The Album Cover of Is This It by the Strokes Captures an Era of Nostalgic Hedonism

While the band’s catchy guitars and garage-rock leanings made this album an instant classic, its provocative cover was arguably just as impactful. But eighteen years on, the casual objectification and sexual provocation of the image speaks volumes about the music and fashion scenes at the time, and just how much they have changed.

With Is This It, their debut album, the Strokes burst onto the music scene with a slouching, drawling rock’n’roll shrug that epitomized the frenetic nostalgia of the early 2000s. The Britpop and “dad” rock of the 1990s had become staid, and here was a brand new millenium still waiting to unfurl. The time was ripe for the scratchy, post-punk influenced guitars and throwback basslines of the Strokes, together with their tousled hair and don’t-care attitude. Along with their favouring of a heavy dose of the hi-hat, it was hardly surprising that the band quickly drew easy comparisons with everyone from the Velvet Underground to Television.

Released in 2001, the album captured a zeitgeist for the hedonism of late nights in sticky-floored dive bars. In songs like “Last Nite” and “Hard To Explain”, urban alienation and modern relationships are unpicked—“See people they don’t understand/ No girlfriends they can’t understand”. They sing of rebellion and boredom with the status quo, punctuated by heavy drinking and sexual desire, but nevertheless paint a picture of men and women firmly set in their respective gender roles; in “Someday” lead singer Julian Casablancas croons, “My ex says I’m lacking in depth/ I will do my best/ You say you wanna stay by my side/ Darling your head’s not right”.

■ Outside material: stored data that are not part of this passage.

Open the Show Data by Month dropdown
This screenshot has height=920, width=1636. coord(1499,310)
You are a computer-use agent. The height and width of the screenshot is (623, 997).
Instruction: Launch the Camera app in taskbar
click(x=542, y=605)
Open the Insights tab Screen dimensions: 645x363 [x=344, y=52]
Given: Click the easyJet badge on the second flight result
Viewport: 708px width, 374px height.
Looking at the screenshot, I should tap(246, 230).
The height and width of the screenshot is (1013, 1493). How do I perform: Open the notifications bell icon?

While Is This It’s catchy, high-energy rhythms and garage-rock leanings made it an instant classic, the album’s provocative cover was arguably just as impactful, and played an instrumental role in its overall success. The black and white image was shot by Colin Lane, who had been photographing the band in New York prior to the album’s release. The model (his girlfriend at the time) agreed to pose impromptu in the black leather glove after emerging one morning from the shower. According to Lane’s own account, he took ten shots on film and thought little more of it. When he saw the results—“I knew it was the perfect shot – simple, straightforward, graphic and just so sexy”—he stuck one in his portfolio.

“They sing of rebellion and boredom with the status quo, but nevertheless paint a picture of men and women firmly set in their respective gender roles”

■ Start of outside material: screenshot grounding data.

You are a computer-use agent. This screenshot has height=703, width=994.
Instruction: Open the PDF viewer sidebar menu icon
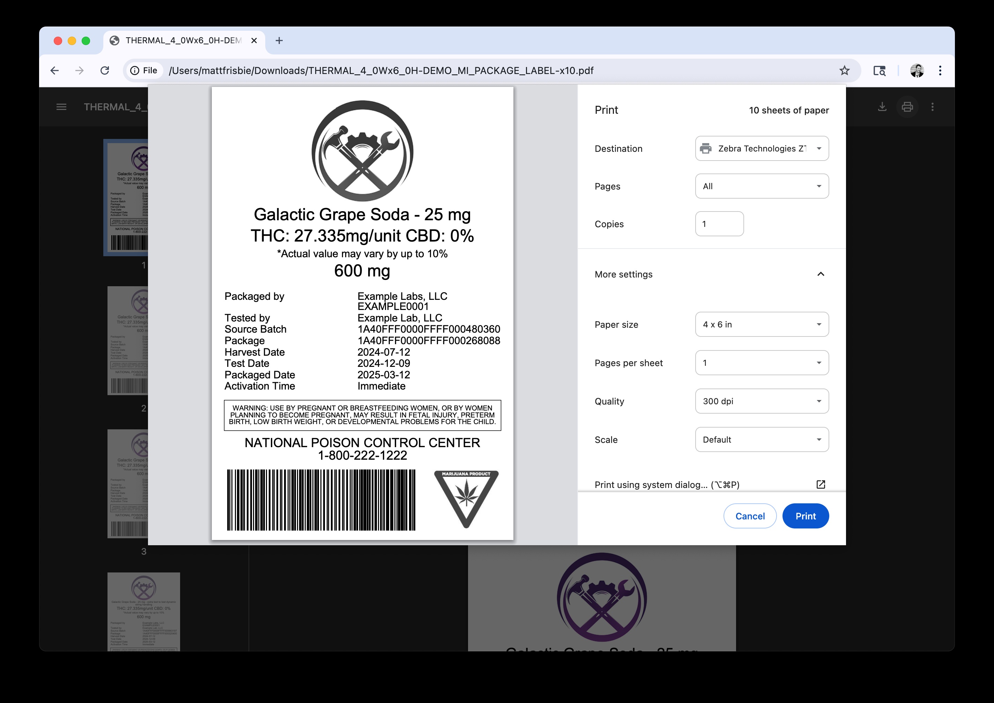tap(61, 107)
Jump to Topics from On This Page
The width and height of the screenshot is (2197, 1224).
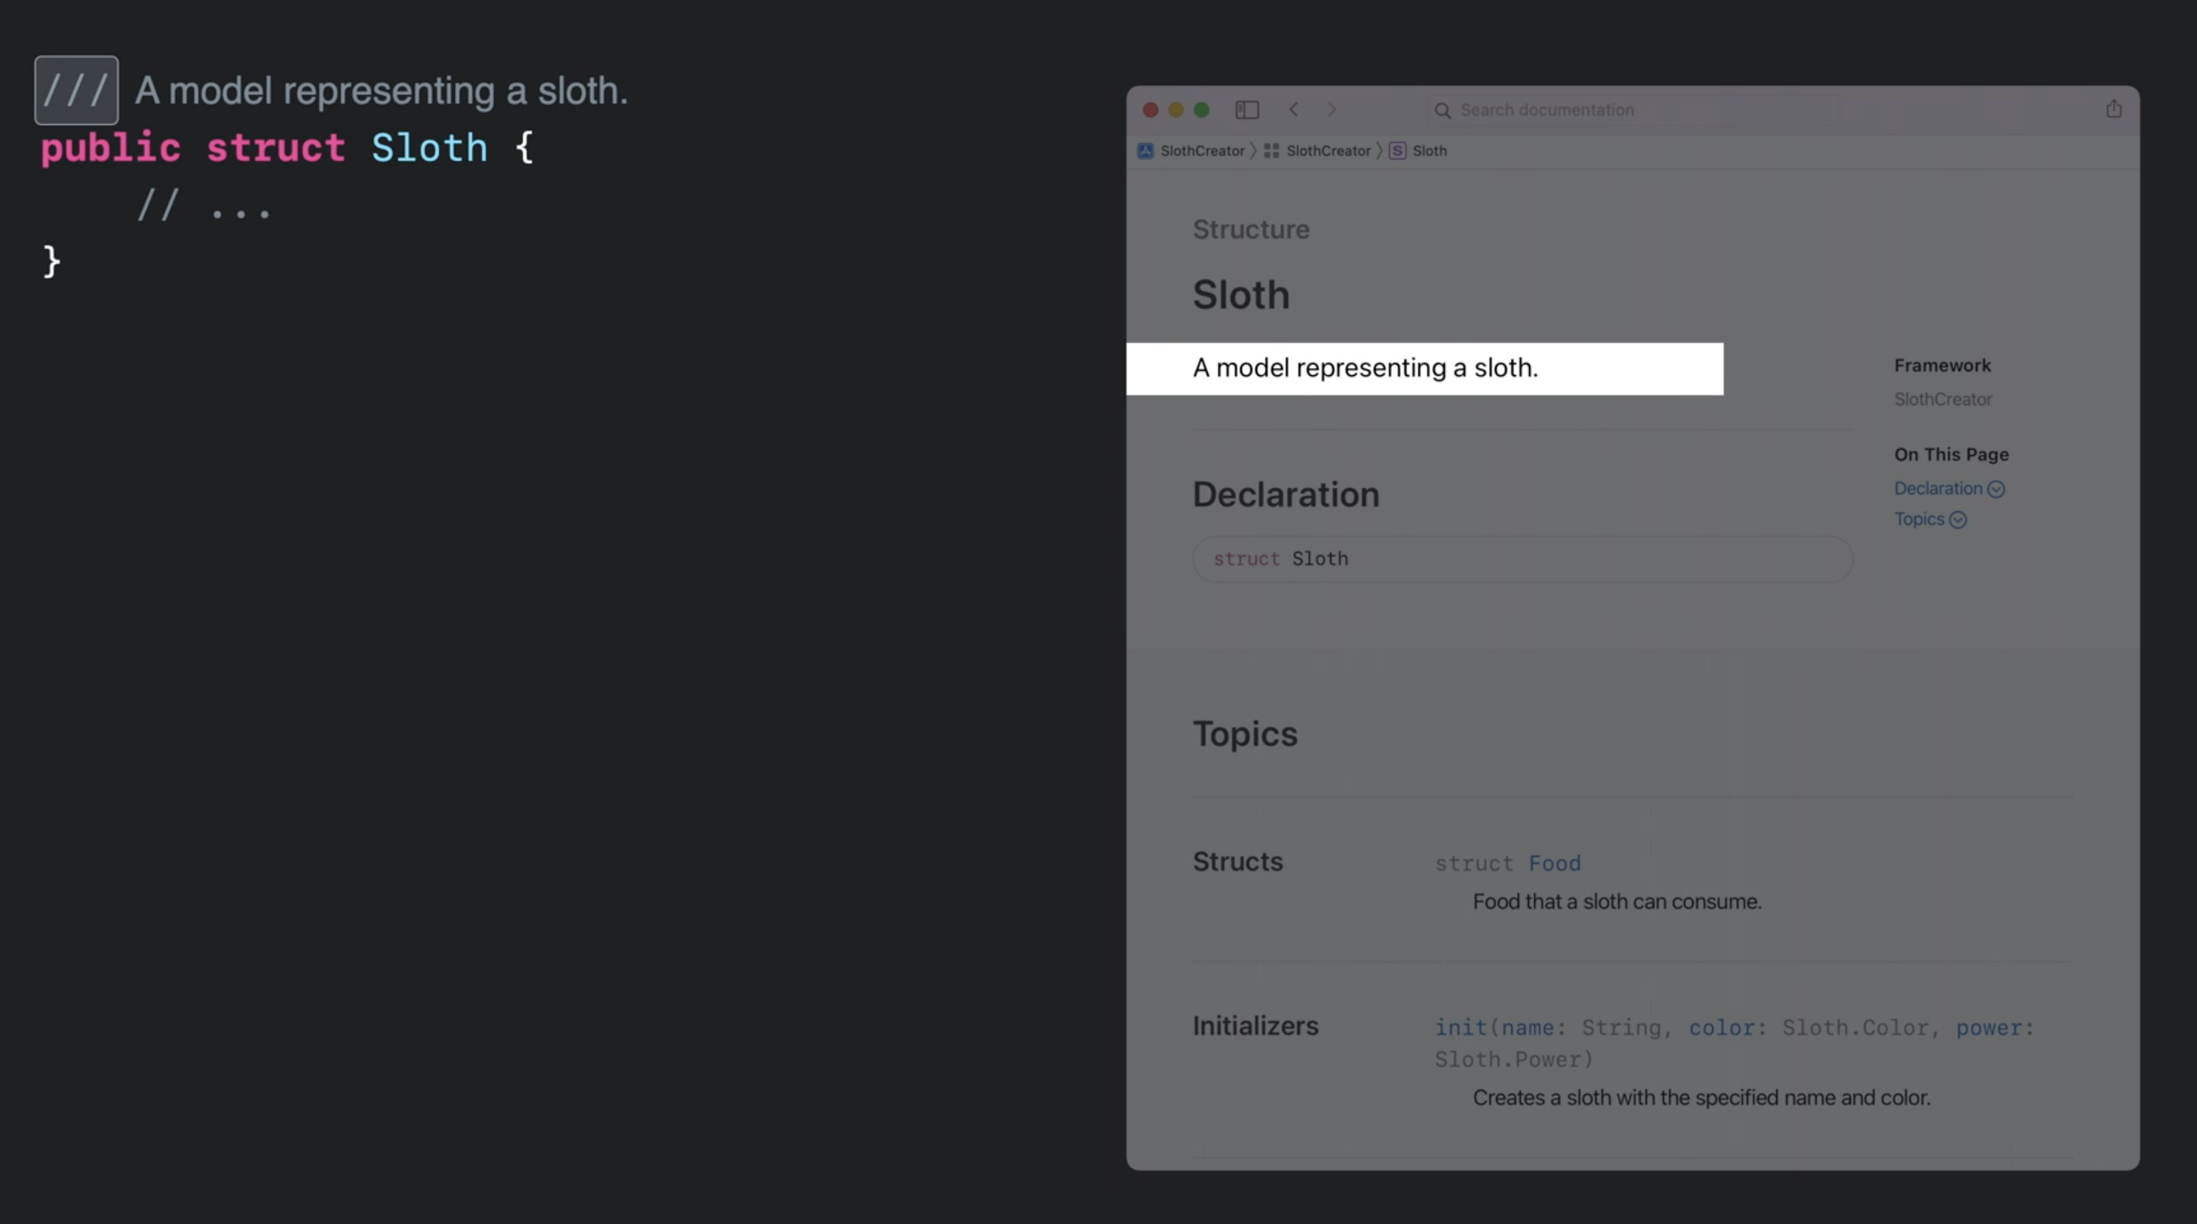[x=1919, y=519]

It was only a year or so later that the Strokes leafed casually through his portfolio in search of a potential album cover at short notice, only to settle immediately upon this photograph. With its sexualized content and suggestive pose, it is an image that perfectly captures the mood of the band. It packs an immediate punch, with little context or explanation needed. As Lane himself stated in a 2008 interview with NME, “There was no real inspiration, I was just trying to take a sexy picture.”

It is a sentiment that could well apply to much of the cultural landscape of the time. This was the era in which Terry Richardson and Purple magazine reigned supreme, while Vice and American Apparel were both well on their way to wider notoriety. Looking back now, the cover of Is This It can be recognized as indicative of a moment in time when jaded nihilism and decadent hedonism were the height of cool, and when critical thought was not only unwelcome but undesirable. Even as beauty standards were being shaken up (Suicide Girls was also launched in 2001, the same year that Is This It was released), the women of rock’n’roll and indie were still expected to conform to an ideal that did not seem a far cry from that peddled by the mainstream media.

Objectification doesn’t come much purer than the cover of Is This It. A woman bent over, undressed and anonymous, shot by a man. It is a cover that effectively captures an era that no longer exists, but it remains an image (and album) that undeniably influenced many in the worlds of music and fashion who rose (and fell) in the subsequent decade. As Pitchfork’s rave review of the album presciently stated upon its release in 2001, “Touted by the press as “the forefathers of a bold new era in rock,” the Strokes have nowhere to go but out of style.”